WHAT IS REQUIRED:
Please output the records as a JSON list of strings, one string per line and no blank lines, starting at the first line and ending at the line containing "click(381, 567)".

Entries for locating words and elements:
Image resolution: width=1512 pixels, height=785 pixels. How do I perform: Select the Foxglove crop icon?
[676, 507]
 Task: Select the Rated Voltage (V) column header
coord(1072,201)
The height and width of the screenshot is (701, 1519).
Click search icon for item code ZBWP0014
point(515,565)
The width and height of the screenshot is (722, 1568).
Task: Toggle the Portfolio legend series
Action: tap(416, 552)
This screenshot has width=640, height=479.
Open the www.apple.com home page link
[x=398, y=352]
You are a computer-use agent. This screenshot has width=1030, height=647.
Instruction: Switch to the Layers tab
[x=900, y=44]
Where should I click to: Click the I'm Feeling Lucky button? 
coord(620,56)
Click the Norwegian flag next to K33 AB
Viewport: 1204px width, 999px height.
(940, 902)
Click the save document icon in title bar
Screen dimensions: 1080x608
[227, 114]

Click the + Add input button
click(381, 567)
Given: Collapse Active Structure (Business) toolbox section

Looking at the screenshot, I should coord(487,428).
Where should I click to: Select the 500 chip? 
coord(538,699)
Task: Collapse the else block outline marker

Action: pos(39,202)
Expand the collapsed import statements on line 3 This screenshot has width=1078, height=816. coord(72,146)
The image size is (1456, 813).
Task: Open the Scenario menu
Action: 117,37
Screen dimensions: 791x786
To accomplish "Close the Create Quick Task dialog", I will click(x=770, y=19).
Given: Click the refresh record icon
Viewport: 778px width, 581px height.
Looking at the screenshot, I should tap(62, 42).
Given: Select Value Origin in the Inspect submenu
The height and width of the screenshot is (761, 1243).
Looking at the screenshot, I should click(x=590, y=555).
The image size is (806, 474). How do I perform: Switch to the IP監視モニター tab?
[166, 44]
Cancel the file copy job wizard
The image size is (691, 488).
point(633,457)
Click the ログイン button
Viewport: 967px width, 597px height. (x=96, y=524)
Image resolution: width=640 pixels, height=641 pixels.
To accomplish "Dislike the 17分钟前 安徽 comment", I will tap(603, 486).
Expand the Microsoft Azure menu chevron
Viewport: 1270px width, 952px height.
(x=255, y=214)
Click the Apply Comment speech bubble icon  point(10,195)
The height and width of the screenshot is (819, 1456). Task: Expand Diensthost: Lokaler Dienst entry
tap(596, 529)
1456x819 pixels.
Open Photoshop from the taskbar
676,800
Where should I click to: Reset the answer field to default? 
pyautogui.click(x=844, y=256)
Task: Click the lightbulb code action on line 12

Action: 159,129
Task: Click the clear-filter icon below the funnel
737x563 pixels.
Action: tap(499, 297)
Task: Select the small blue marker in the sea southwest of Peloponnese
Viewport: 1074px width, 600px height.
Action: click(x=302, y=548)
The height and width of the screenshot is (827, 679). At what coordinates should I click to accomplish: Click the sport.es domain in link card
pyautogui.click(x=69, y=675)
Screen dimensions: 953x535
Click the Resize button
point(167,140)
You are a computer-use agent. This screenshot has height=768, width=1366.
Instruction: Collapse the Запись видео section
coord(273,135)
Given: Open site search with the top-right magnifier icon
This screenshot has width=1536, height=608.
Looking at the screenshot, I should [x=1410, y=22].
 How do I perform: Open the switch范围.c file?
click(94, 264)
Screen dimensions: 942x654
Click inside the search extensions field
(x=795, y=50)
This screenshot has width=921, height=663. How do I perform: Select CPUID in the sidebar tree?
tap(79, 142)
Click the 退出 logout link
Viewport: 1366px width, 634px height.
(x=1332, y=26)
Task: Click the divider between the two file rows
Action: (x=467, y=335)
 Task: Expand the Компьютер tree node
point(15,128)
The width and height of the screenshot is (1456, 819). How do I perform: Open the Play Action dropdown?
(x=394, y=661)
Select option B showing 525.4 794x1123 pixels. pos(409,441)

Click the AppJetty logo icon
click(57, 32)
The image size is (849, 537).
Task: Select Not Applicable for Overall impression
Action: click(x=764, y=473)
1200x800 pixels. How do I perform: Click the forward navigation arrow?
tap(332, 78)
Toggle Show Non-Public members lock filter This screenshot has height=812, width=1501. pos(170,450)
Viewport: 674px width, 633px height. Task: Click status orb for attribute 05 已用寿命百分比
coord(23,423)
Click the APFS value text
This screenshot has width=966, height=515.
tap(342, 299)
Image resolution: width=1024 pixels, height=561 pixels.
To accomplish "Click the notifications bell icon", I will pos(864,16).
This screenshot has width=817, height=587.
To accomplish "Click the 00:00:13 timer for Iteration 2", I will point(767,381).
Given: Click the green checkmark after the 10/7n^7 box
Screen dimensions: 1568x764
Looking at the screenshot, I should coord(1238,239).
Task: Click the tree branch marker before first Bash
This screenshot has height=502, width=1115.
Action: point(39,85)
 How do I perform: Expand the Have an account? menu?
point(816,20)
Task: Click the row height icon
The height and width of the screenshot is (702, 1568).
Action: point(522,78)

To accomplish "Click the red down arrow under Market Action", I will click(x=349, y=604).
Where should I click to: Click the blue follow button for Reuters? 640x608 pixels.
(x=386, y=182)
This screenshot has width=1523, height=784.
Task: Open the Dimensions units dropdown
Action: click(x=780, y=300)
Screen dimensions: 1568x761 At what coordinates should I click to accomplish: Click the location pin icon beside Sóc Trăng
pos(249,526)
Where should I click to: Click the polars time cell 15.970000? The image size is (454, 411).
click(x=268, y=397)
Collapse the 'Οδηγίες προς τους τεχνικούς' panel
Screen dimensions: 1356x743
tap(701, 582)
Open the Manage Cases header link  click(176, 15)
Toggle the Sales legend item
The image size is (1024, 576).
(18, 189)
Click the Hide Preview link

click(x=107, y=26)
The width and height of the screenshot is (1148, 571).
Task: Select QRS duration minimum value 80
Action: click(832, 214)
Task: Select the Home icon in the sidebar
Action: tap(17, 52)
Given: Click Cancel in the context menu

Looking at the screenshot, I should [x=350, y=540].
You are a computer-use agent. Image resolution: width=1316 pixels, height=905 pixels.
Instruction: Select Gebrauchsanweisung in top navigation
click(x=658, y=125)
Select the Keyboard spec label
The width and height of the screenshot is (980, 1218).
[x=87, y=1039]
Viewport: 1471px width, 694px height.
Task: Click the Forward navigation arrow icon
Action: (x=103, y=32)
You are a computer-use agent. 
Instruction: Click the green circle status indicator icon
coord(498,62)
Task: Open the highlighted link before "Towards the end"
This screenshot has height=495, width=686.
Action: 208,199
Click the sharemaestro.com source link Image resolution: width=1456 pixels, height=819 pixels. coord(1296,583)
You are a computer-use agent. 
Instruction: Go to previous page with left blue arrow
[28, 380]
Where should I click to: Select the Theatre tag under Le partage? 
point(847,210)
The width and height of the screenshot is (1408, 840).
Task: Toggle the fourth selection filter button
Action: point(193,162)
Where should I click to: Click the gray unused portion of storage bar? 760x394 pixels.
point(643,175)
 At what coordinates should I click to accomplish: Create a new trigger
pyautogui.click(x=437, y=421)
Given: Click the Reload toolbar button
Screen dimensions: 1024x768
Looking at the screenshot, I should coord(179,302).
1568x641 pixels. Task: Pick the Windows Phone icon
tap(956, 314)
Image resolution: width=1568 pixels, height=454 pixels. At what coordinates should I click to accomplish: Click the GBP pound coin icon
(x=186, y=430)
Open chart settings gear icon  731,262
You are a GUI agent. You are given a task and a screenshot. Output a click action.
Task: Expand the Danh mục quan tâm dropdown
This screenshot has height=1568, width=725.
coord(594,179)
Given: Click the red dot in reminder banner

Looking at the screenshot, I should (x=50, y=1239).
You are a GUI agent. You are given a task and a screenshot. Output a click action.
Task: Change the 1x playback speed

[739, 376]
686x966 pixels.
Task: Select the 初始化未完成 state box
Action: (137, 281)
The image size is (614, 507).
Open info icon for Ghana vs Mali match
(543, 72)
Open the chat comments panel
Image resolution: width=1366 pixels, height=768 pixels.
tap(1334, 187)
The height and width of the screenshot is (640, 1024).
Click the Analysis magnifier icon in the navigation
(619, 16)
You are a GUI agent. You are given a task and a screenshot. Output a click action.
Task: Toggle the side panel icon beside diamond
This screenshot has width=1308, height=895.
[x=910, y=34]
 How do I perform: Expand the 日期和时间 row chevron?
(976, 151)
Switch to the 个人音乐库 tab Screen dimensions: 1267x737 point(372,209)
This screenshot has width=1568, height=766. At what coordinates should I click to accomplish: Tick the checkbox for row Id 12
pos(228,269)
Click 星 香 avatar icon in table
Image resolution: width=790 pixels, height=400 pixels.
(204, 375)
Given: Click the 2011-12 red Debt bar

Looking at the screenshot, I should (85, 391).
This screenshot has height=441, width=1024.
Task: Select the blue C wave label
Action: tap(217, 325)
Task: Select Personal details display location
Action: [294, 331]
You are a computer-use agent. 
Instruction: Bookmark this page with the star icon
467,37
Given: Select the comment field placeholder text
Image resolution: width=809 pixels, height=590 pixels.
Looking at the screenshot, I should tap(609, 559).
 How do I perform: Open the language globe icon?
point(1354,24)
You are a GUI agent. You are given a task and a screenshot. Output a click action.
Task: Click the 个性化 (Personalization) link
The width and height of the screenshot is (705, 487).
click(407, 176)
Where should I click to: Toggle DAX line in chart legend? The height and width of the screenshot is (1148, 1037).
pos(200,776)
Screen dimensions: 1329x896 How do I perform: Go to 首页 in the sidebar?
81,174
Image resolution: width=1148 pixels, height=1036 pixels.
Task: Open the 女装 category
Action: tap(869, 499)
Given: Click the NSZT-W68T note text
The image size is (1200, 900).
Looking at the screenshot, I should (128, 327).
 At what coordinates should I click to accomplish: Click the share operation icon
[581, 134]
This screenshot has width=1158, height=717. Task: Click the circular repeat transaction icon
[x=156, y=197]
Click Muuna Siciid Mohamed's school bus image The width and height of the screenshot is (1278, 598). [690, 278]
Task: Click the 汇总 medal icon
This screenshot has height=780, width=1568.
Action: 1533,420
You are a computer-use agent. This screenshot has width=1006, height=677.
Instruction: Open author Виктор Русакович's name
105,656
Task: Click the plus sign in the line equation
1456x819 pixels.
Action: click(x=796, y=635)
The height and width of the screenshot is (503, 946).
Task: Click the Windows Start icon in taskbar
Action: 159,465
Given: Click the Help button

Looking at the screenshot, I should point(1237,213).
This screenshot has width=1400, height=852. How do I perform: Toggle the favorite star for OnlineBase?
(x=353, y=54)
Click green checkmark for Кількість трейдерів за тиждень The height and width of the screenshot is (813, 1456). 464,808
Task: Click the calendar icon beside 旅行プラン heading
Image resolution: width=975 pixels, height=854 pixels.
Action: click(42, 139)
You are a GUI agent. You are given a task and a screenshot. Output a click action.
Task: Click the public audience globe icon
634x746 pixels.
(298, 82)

OUTPUT FOR THIS EXERCISE:
[
  "Image resolution: width=1512 pixels, height=785 pixels. How do I perform: Select the Foxglove crop icon?",
  "[676, 507]",
  " Task: Select the Rated Voltage (V) column header",
  "coord(1072,201)",
  "The height and width of the screenshot is (701, 1519).",
  "Click search icon for item code ZBWP0014",
  "point(515,565)",
  "The width and height of the screenshot is (722, 1568).",
  "Task: Toggle the Portfolio legend series",
  "Action: tap(416, 552)",
  "This screenshot has width=640, height=479.",
  "Open the www.apple.com home page link",
  "[x=398, y=352]",
  "You are a computer-use agent. This screenshot has width=1030, height=647.",
  "Instruction: Switch to the Layers tab",
  "[x=900, y=44]",
  "Where should I click to: Click the I'm Feeling Lucky button? ",
  "coord(620,56)",
  "Click the Norwegian flag next to K33 AB",
  "Viewport: 1204px width, 999px height.",
  "(940, 902)",
  "Click the save document icon in title bar",
  "Screen dimensions: 1080x608",
  "[227, 114]",
  "Click the + Add input button",
  "click(381, 567)"
]